I’ve worked in tech support for nearly a decade and I’ve collect a number of USB keys. They range in size from a hearty 32GB to a miniscule 128MB. They’re all useful and all have their place.

The challenge becomes how to tell them apart at a glance and know what they work in.

I’ve come up with two methods to ease the madness.

First, label the physical devices. Use a sharpie for a permanent name or size. If you tend to reuse them, put a piece of scotch tape on it and use that as a label.

The USB Keys from top down are:
GParted on 512MB drive.
Windows XP installer on 2GB drive.
Windows Easy Transfer on 128MB drive.
YUMI created collection of bootable software on 2GB drive.
Windows 7 install on 4GB drive.

Second, I name each drive with the amount of storage and what platform is works on.

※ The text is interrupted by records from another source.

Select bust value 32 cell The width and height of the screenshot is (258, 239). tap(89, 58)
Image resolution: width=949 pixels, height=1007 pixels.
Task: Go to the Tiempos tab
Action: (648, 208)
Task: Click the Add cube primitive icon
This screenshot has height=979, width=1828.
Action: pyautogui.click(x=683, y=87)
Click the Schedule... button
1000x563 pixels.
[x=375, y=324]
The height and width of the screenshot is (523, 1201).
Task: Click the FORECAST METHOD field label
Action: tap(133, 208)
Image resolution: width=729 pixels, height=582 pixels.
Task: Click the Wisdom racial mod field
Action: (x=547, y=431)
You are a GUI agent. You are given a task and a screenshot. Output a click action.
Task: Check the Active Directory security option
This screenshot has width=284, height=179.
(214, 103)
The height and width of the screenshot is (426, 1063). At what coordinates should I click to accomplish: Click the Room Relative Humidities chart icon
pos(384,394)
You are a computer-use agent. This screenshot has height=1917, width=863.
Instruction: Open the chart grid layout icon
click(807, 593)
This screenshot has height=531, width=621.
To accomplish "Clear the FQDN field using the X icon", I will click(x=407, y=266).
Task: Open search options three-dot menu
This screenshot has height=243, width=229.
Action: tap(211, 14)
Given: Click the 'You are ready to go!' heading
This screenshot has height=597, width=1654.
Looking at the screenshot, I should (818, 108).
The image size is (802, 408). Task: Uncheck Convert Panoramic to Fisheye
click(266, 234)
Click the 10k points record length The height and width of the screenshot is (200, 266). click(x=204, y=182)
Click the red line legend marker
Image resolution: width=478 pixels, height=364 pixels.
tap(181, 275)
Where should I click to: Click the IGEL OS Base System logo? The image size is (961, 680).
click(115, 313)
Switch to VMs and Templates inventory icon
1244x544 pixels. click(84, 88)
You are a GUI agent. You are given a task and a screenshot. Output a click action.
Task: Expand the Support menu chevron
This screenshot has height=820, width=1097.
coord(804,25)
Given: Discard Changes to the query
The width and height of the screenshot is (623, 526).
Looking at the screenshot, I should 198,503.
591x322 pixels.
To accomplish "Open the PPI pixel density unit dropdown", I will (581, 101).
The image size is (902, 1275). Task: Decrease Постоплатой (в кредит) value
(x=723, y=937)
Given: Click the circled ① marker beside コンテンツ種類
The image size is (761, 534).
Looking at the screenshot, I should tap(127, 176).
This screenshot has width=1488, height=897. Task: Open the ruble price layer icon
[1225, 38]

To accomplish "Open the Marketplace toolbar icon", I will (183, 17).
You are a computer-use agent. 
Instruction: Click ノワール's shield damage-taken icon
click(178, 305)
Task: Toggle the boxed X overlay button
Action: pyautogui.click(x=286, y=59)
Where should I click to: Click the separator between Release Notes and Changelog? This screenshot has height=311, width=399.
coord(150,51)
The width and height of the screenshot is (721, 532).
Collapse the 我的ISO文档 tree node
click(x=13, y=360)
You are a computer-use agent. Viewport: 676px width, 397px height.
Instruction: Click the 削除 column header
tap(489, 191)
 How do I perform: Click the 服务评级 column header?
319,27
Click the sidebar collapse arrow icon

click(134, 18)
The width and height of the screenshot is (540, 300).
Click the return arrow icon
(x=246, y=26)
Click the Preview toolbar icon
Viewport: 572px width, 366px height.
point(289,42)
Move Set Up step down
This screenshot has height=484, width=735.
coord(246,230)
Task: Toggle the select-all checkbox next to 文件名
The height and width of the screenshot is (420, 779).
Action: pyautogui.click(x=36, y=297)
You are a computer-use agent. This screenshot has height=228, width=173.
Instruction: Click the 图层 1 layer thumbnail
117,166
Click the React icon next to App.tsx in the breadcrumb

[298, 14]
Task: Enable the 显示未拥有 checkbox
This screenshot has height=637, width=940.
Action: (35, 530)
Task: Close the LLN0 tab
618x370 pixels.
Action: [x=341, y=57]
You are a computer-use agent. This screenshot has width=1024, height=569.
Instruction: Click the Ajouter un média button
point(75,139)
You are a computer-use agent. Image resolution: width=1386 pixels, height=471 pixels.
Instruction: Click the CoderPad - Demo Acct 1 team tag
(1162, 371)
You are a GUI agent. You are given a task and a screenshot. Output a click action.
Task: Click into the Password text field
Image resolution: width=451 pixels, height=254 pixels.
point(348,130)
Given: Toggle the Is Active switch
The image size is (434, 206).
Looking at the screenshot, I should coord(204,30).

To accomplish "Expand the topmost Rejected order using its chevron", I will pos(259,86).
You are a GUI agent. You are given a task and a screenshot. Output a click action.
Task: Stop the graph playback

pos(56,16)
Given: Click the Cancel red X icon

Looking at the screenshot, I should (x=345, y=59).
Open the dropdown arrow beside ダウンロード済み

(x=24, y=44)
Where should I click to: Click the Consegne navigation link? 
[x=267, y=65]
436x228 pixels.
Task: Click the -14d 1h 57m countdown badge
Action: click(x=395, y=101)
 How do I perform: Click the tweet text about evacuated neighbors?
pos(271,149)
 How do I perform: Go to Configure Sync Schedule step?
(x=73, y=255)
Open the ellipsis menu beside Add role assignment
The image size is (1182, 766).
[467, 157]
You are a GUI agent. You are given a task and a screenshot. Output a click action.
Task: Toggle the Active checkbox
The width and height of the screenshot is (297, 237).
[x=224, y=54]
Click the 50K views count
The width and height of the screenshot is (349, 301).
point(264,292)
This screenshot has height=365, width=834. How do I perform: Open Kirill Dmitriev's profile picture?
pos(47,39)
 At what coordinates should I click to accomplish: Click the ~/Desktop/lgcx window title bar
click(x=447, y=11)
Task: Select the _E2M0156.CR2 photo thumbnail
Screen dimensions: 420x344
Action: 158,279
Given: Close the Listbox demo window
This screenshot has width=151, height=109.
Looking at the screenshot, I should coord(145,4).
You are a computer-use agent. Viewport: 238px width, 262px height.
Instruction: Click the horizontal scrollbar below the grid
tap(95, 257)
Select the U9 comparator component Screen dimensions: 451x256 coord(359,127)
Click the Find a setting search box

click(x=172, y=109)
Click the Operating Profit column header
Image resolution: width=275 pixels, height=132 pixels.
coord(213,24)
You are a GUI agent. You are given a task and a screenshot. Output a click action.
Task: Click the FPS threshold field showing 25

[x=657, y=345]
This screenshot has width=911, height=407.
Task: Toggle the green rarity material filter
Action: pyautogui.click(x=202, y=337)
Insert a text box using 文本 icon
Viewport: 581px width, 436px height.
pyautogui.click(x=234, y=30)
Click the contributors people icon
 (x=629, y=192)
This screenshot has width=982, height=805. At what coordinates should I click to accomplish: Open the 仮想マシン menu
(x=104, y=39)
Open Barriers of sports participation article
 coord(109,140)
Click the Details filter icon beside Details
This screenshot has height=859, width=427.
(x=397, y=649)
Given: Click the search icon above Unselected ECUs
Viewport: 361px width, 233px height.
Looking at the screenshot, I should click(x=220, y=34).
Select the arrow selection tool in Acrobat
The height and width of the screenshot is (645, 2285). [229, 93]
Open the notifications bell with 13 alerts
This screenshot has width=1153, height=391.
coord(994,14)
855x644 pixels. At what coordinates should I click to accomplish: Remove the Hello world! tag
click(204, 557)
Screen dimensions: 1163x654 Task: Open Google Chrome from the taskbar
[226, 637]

Some drives, I have formatted for the Mac only since that’s all I use them on. Some I have formatted as FAT32 which works in everything. While others I’ve experimented with ExFAT which allows for cross compatibility (Mac to Windows) and larger than 4GB file sizes (like NTFS) but isn’t natively supported in Windows XP.

These are the little tricks I use to keep my collection of USB keys a little more sanely. I hope it helps you too if you have the same problem. If there is interest in the geeky IT setup I’ve crafted for myself over the years I’ll share more of it. Even if there isn’t I may do so anyway.